7. Bölüm : Aşina
Kurt Konseyi, varlığımı biliyordu. Dengiz’in mühürlenme haberi her yere yayılmıştı. Ama kimse kurt olmadığımı bilmiyordu. Konseyden gelen mektubun üzerine bir çok tebrik mektubu daha geldiğini söylemişti Dengiz.
Kındurga halkıyla aram ne düzelmiş ne de daha kötü olmuştu. Ama ordu bölümüyle anlaşıyordum. Alkım burada en çok anlaştığım iki kişiden biriydi. Diğeri ise Kanber’di. Tabi Kanber’i neredeyse görmüyordu. Sürekli Dengiz’le beraberdi.

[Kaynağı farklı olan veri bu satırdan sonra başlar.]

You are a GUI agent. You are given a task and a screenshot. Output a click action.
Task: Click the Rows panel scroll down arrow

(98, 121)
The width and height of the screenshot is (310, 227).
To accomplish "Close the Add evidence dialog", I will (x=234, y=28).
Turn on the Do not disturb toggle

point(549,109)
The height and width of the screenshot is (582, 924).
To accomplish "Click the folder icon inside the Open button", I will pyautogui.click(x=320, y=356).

Dengiz’in yaşaması ya da ölmesi bana bağlı olduğundan beri içimde ağır bir yük vardı. Dengiz, kötü bir lider değildi. Hatta halkı onu çok seviyordu. O kadar ki kurt olmamam halkının gözünde itibarını sarsmamıştı, dışarıya kurt olmadığım yayılmamıştı.

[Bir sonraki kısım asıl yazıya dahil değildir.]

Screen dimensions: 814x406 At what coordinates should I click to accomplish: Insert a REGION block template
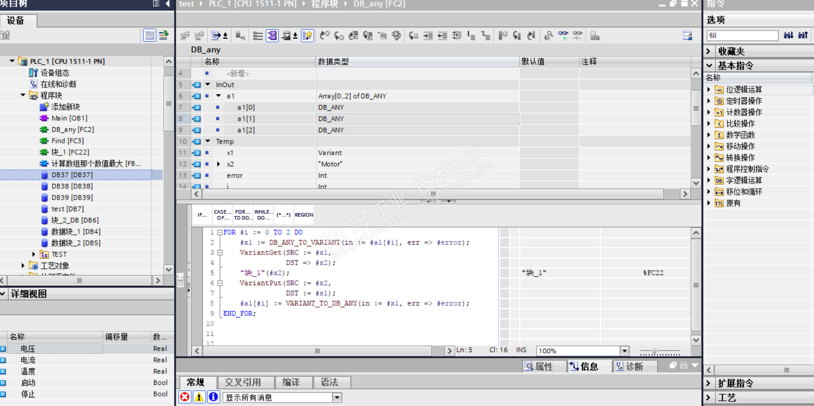[304, 215]
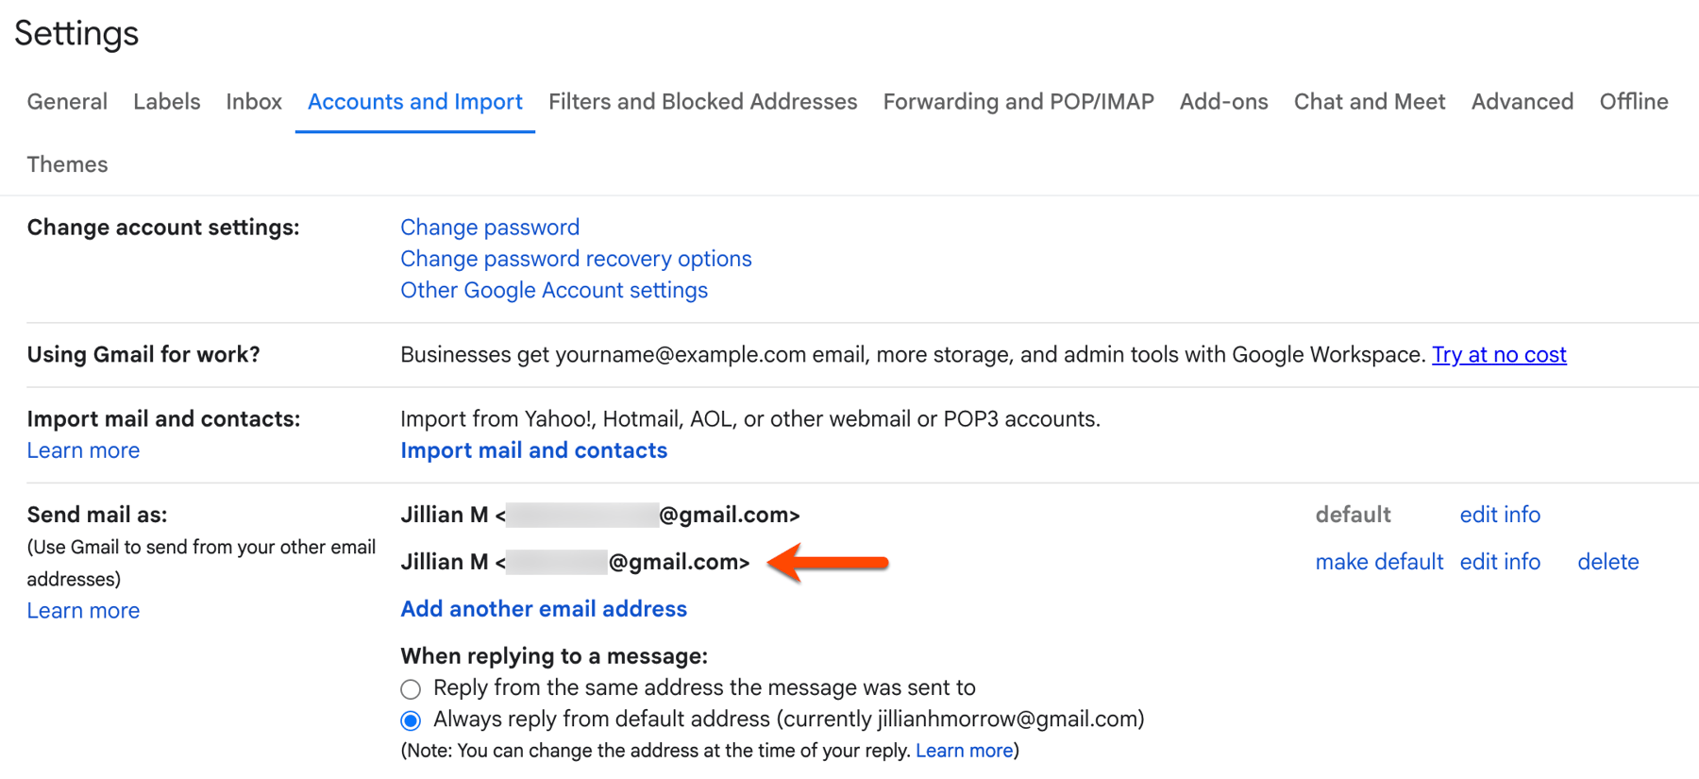The image size is (1699, 779).
Task: Add another email address
Action: pyautogui.click(x=543, y=609)
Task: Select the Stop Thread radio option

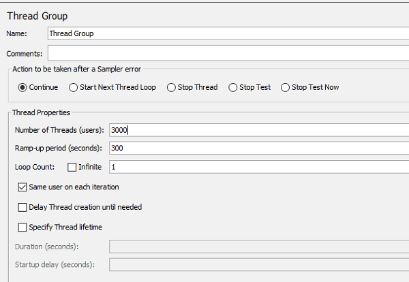Action: pos(170,87)
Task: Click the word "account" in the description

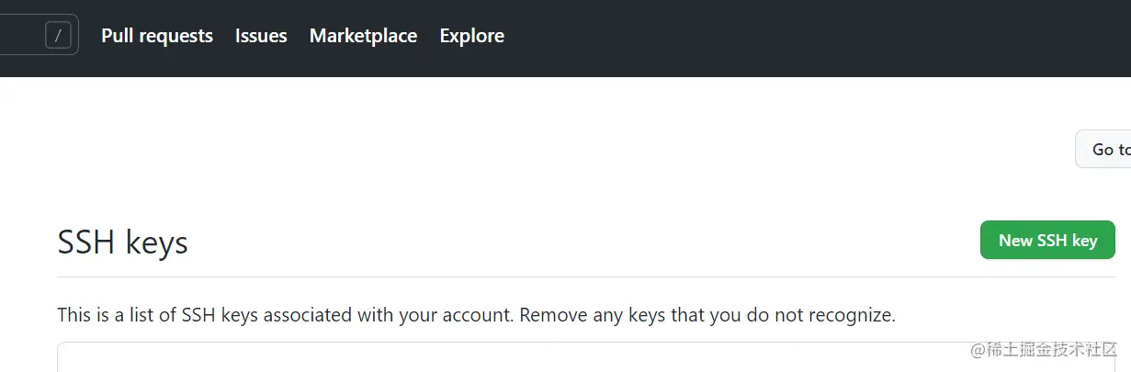Action: point(477,315)
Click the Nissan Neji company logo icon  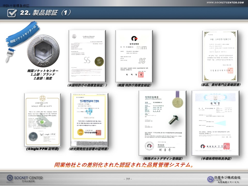click(210, 179)
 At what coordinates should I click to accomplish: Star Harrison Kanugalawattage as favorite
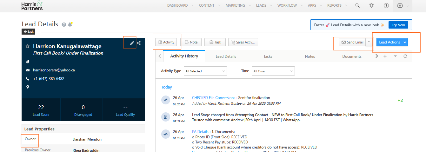click(27, 46)
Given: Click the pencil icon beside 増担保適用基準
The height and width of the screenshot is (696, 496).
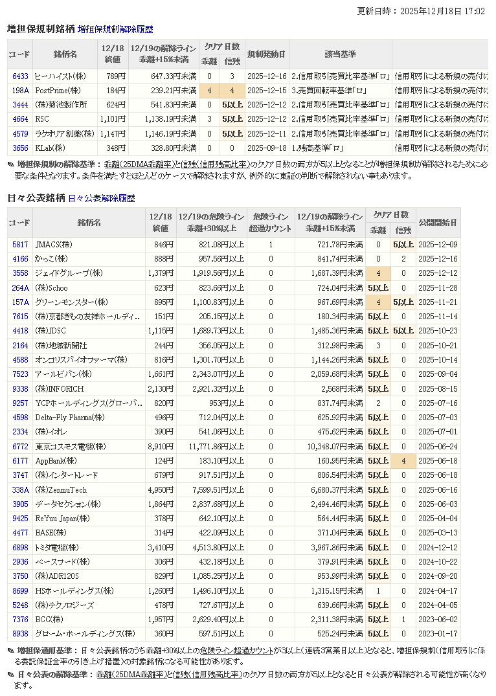Looking at the screenshot, I should (x=11, y=650).
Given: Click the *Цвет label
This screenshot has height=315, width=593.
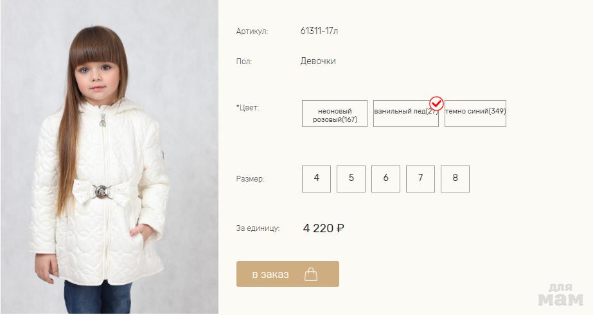Looking at the screenshot, I should pyautogui.click(x=248, y=108).
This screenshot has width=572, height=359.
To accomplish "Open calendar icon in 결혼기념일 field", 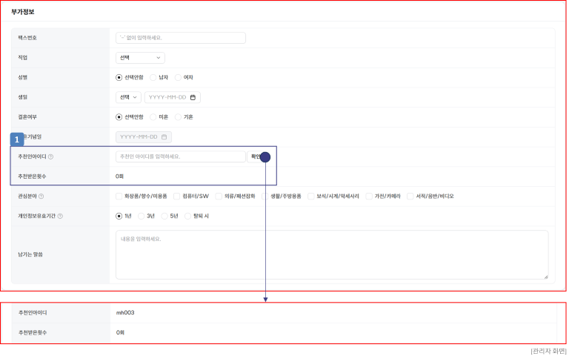I will coord(164,136).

Bu yüzden öylece hedefime odaklanamıyordum. Her şeyi istediğim gibi yapabilirsin. Ne kadar süreceği önemsizdi. Ama her şeyden sonra yaşamak hiç kolay değildi. Bunu kaldırabileceği mi sanmıyordum. Ben hiçbir zaman o kadar güçlü olmamıştım.
Aytek’in öleceğini içten içe hep biliyordum. Peki beni bu kadar delirten neydi? Onun sırları, gücü, başarısı o hayattayken asla bende olmamıştı. O varken herkesin dilden dile anlattığı o efsanevi savaşçı değildim. Beni bu hale getiren tüm gizlerine rağmen bana verdiği koşulsuz sevgiyi. Hayatımda kimseden görmediğim ve göremeyeceğim sevgi.
Hiçbir zaman en iyisi olmam beklenmemişti. Bense kaybettiğim herkesin ardından işime iyice sarılmıştım. Ve işin ucunda en iyisi olmuştum. İstemiyordum. En iyisi olmayı biliyordum ama bunu istemiyordum.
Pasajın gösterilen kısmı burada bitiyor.